In BMC psychiatry
BACKGROUND : Machine learning (ML) algorithms and methods offer great tools to analyze large complex genomic datasets. Our goal was to compare the genomic architecture of schizophrenia (SCZ) and autism spectrum disorder (ASD) using ML.
METHODS : In this paper, we used regularized gradient boosted machines to analyze whole-exome sequencing (WES) data from individuals SCZ and ASD in order to identify important distinguishing genetic features. We further demonstrated a method of gene clustering to highlight which subsets of genes identified by the ML algorithm are mutated concurrently in affected individuals and are central to each disease (i.e., ASD vs. SCZ "hub" genes).

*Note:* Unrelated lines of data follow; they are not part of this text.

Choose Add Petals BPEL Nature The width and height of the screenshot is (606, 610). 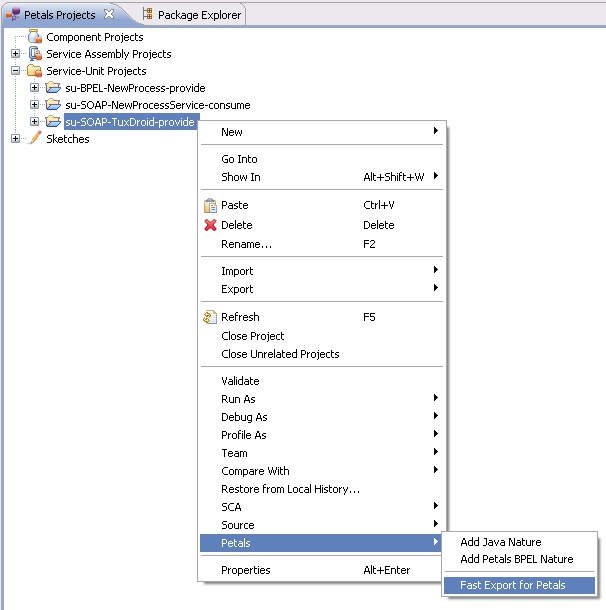[516, 559]

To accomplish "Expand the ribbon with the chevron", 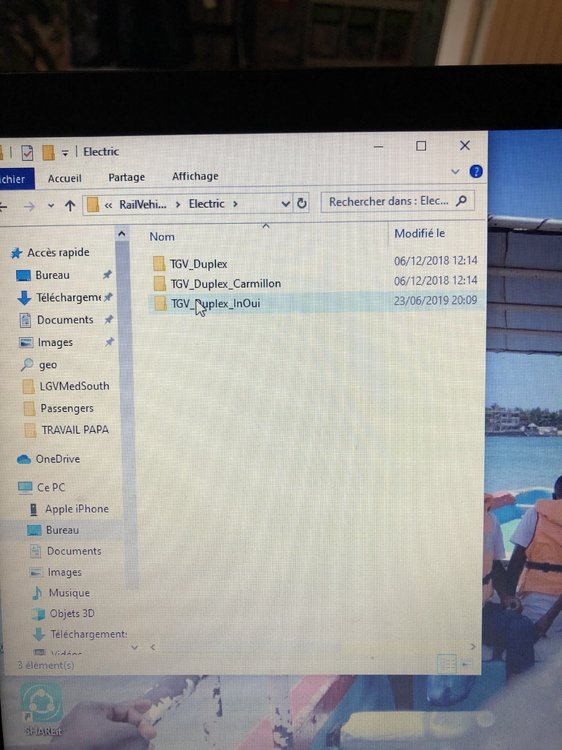I will coord(455,171).
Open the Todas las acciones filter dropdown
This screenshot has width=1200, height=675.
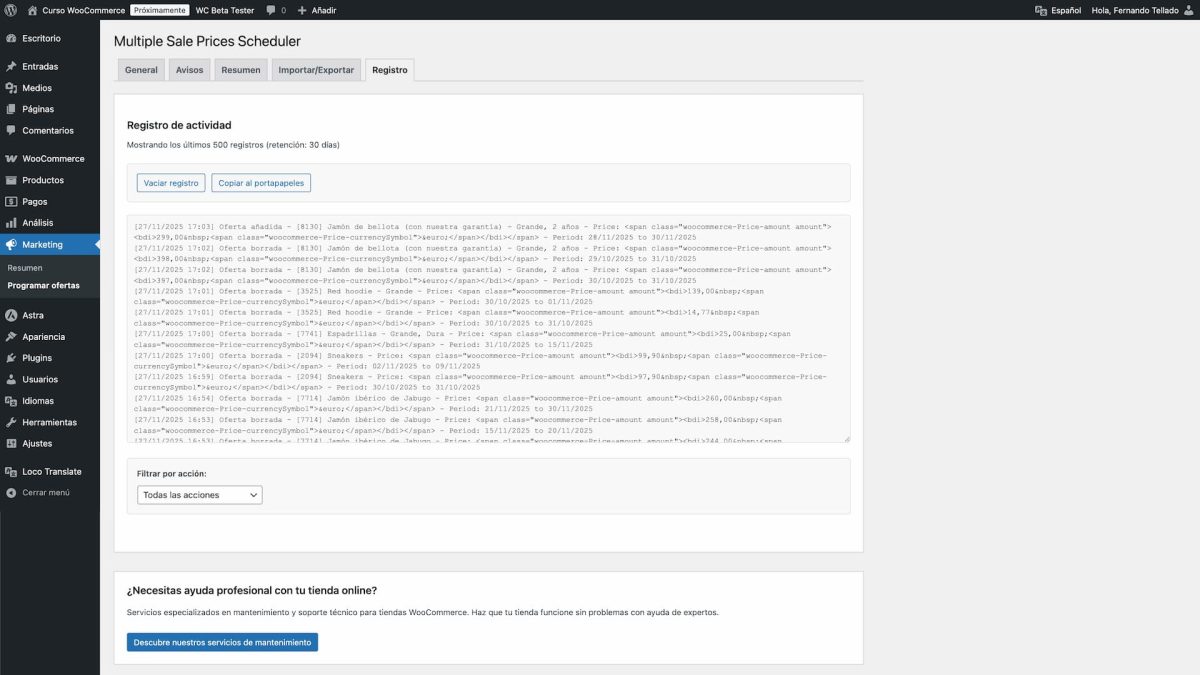point(198,494)
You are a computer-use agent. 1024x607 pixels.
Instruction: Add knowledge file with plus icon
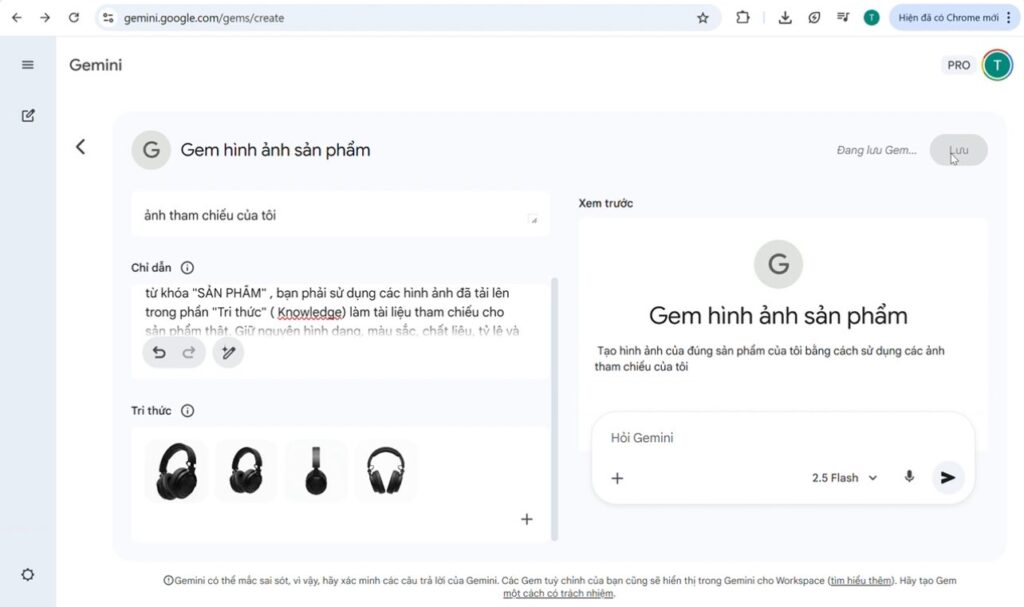pyautogui.click(x=527, y=519)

RESULTS : In summary, after correcting for population structure, we found that SCZ and ASD cases could be successfully separated based on genetic information, with 86-88% accuracy on the testing dataset. Through bioinformatic analysis, we explored if combinations of genes concurrently mutated in patients with the same condition ("hub" genes) belong to specific pathways. Several themes were found to be associated with ASD, including calcium ion transmembrane transport, immune system/inflammation, synapse organization, and retinoid metabolic process. Moreover, ion transmembrane transport, neurotransmitter transport, and microtubule/cytoskeleton processes were highlighted for SCZ.
CONCLUSIONS : Our manuscript introduces a novel comparative approach for studying the genetic architecture of genetically related diseases with complex inheritance and highlights genetic similarities and differences between ASD and SCZ.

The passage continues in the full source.